▶ [Daten zur Aufgabe]
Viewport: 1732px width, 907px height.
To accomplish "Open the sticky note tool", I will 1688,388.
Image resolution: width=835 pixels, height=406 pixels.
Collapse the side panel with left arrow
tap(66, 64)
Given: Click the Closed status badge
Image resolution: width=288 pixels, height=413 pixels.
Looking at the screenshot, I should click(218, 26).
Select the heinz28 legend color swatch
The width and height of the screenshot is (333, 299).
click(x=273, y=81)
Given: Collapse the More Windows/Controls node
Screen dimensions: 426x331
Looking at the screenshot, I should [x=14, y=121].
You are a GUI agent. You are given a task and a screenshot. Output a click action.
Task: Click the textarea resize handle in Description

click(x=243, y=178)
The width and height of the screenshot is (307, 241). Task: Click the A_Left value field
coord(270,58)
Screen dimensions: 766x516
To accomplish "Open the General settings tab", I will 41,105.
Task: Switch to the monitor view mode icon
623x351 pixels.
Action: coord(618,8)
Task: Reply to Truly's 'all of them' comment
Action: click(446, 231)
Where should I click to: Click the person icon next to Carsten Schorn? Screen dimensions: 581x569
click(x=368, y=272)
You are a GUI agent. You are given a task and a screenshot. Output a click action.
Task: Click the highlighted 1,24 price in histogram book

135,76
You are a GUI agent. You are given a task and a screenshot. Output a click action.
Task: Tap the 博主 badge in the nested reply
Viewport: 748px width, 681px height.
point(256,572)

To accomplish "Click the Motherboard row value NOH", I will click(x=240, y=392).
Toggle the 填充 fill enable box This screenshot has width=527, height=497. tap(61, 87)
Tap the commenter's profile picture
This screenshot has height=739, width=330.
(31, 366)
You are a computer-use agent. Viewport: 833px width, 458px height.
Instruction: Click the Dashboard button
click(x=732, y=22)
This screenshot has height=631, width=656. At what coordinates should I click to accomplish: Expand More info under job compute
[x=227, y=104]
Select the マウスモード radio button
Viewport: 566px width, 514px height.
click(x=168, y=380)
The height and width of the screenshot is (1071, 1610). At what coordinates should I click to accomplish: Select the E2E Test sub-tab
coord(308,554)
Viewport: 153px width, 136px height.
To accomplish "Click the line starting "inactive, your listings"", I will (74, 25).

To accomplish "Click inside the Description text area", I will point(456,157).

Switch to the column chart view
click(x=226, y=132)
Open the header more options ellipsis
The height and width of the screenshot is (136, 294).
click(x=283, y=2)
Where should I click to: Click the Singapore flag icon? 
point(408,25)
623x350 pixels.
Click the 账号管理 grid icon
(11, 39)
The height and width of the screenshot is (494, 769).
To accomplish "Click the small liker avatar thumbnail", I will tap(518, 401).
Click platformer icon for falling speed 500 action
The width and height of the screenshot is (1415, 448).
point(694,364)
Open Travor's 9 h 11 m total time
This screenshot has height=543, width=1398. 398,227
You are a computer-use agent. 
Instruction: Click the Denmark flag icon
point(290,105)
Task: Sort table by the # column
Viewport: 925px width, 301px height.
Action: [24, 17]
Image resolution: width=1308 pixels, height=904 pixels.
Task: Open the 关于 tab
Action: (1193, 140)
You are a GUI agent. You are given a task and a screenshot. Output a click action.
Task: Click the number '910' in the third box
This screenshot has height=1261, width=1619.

▶ [Zu erledigen] Kopiere aus den Daten oben die Zeilen zwischen der Zeile mit „You are a computer-use agent. Viewport: 833px“ und der Zeile mit „point(694,364)“, beide eingeschlossen, ohne jede Änderung.

▶ [Vollständige Antwort]
You are a computer-use agent. Viewport: 833px width, 458px height.
Instruction: Click the Dashboard button
click(x=732, y=22)
This screenshot has height=631, width=656. At what coordinates should I click to accomplish: Expand More info under job compute
[x=227, y=104]
Select the マウスモード radio button
Viewport: 566px width, 514px height.
click(x=168, y=380)
The height and width of the screenshot is (1071, 1610). At what coordinates should I click to accomplish: Select the E2E Test sub-tab
coord(308,554)
Viewport: 153px width, 136px height.
To accomplish "Click the line starting "inactive, your listings"", I will (74, 25).

To accomplish "Click inside the Description text area", I will point(456,157).

Switch to the column chart view
click(x=226, y=132)
Open the header more options ellipsis
The height and width of the screenshot is (136, 294).
click(x=283, y=2)
Where should I click to: Click the Singapore flag icon? 
point(408,25)
623x350 pixels.
Click the 账号管理 grid icon
(11, 39)
The height and width of the screenshot is (494, 769).
To accomplish "Click the small liker avatar thumbnail", I will tap(518, 401).
Click platformer icon for falling speed 500 action
The width and height of the screenshot is (1415, 448).
point(694,364)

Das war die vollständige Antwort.